In the first Gewandhaus
In the Konzerthaus (second Gewandhaus)
  • Max Reger : Violin Concerto in A major op.101 (October 18, 1908)
  • Max Reger: Piano Concerto in F minor op.114 (December 15, 1910)
  • Antonín Dvořák : Cello Concerto in A major (completed by Günter Raphael, October 24, 1929)
In the New Gewandhaus


  • Cornelius Gurlitt : Gewandhaus. In:  Descriptive representation of the older architectural and art monuments of the Kingdom of Saxony. 18th issue: City of Leipzig (Part II) . CC Meinhold, Dresden 1896, p. 346.
  • Rudolf Skoda: The Leipzig Gewandhaus buildings. International comparison of concert buildings. Verlag für Bauwesen, Berlin 2001, ISBN 3-345-00781-9 (extended new edition by: Rudolf Skoda: Neues Gewandhaus Leipzig. Verlag für Bauwesen, Berlin 1985).
  • Steffen Lieberwirth : The Gewandhaus organs. (Pictures from Leipzig's musical life), Edition Peters, Leipzig 1986, ISBN 3-369-00220-5 .
  • Christoph Kaufmann: We advise against demolition. The Gewandhaus in Leipzig between 1944 and 1968. Published by the Leipzig History Association. Sax-Verlag, Beucha 1996, ISBN 3-930076-41-1 .
  • The New Gewandhaus. How it found its place and got its shape.

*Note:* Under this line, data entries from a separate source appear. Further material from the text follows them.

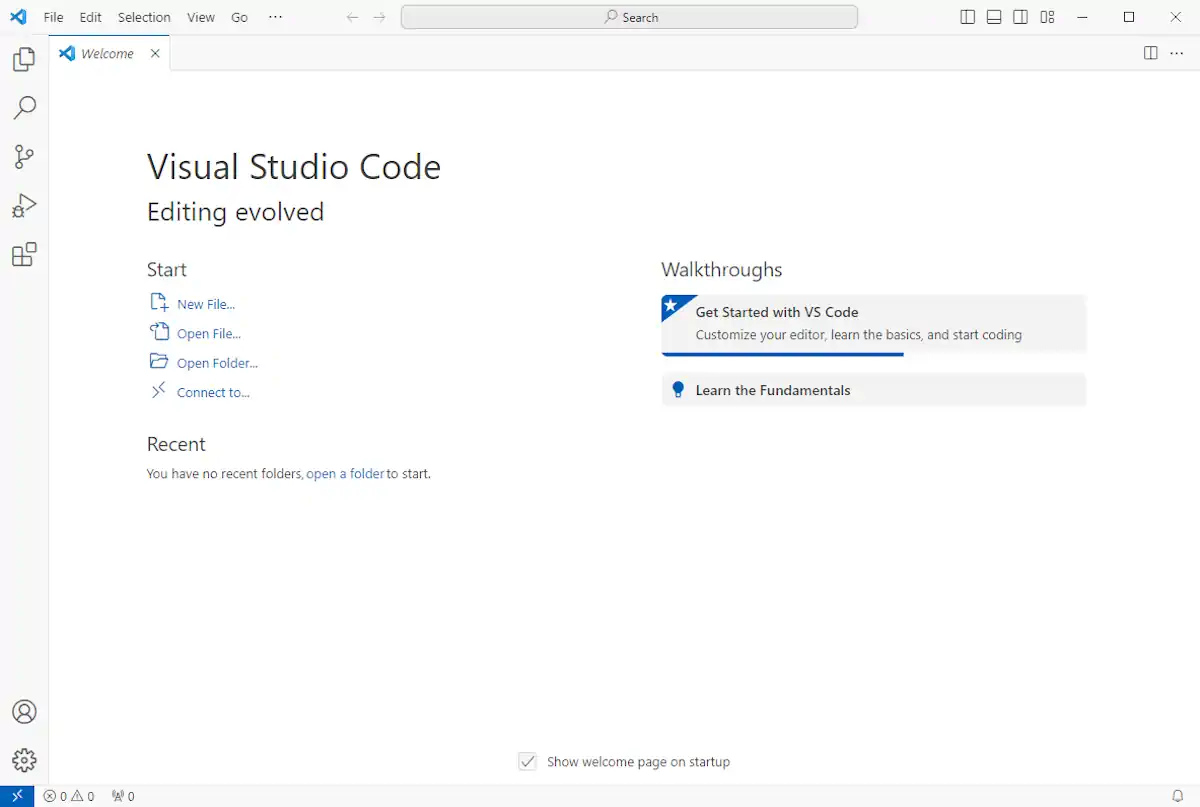This screenshot has width=1200, height=807.
Task: Open the Source Control view
Action: click(x=24, y=157)
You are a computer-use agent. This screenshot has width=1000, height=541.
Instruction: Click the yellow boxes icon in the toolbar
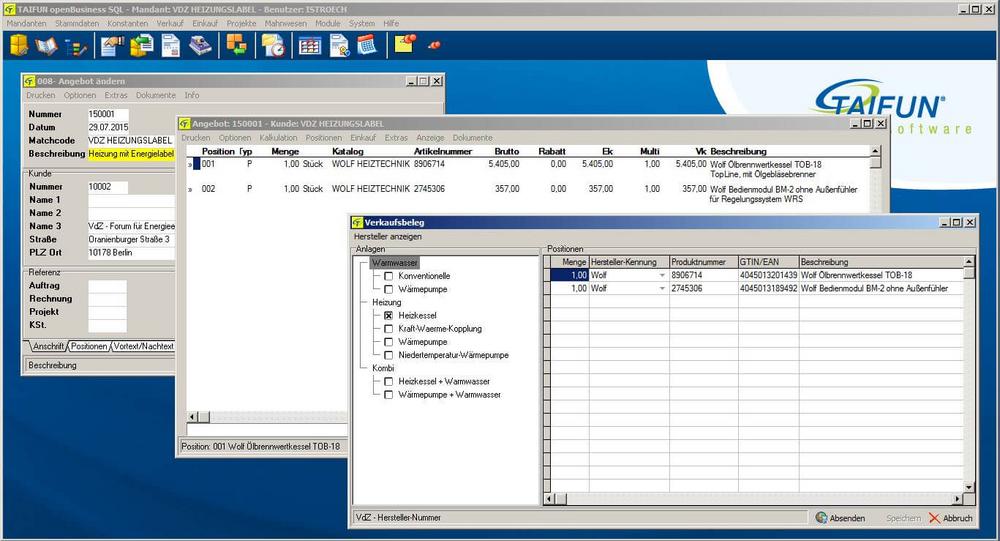(x=19, y=45)
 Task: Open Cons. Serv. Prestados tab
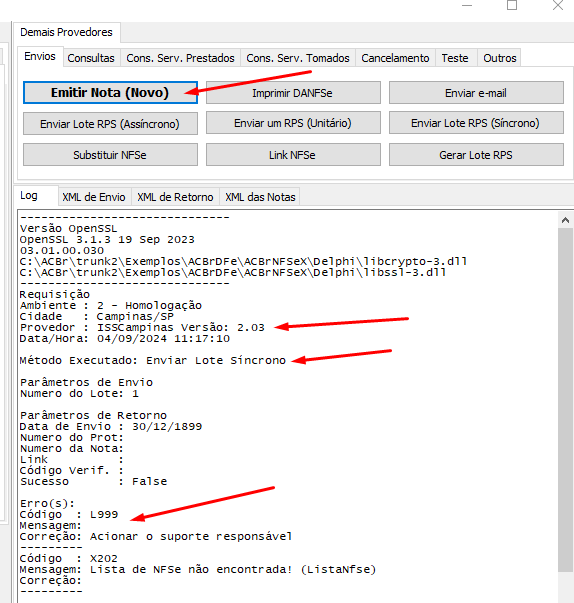pos(180,58)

In: Building in Leipzig 1945–1990. Leipzig 2003, ISBN 3-89819-159-1 , pp. 211-215.
  • Alberto Schwarz: Das Alte Leipzig - Stadtbild und Architektur , Beucha 2018, pp. 149 ff., ISBN 978-3-86729-226-9 .

Web links

Commons : Gewandhaus  - Collection of images, videos and audio files

Individual evidence

  1. Interview with Andreas Schulz (PDF; 291 kB)
  2. From the history of the Gewandhaus Orchestra . In: . Archived from the original on September 7, 2009.
  3. ^ The new Leipzig Gewandhaus , from page 019 in Die Gartenlaube , 1885
  4. Woldemar Hermann; Eckhart Schleinitz (ed.); Michael Schleinitz (Ed.): Diary of my sphere of activity in architecture . Hermann's construction diary from 1826 to 1847. Notschriften Verlag, Radebeul 2006, ISBN 978-3-933753-88-5 , p. 40 f.
  5. Seneca: Epistulae Morales - Epistula 23 - translation . In: .
  6. ^ History. Retrieved January 27, 2020 .
  7. Bauwelt , No. 16/17, 1982, p. 690. Quoted from Hermann Heckmann: Architectural tendencies in both parts of Germany from 1945 to 1980. In: Culture in divided Germany. Duncker & Humblot, Berlin 1984, pp. 83-108, at p. 106.
  8. Organ on .
  9. portrait Kurt Masur: . In: . Archived from the original on September 18, 2009.
  10. ^ Lieberwirth: The Gewandhaus organs. Pp. 29-31
  11. ^ Lieberwirth: The Gewandhaus organs. P. 62
  13. a b record cover of the LP: "The Schuke organ in the New Gewandhaus in Leipzig", Eterna 8 27 814, recording from 1983
  14. Information on disposition (PDF file).
  15. ^ Lieberwirth: The Gewandhaus organs. P. 116 ff.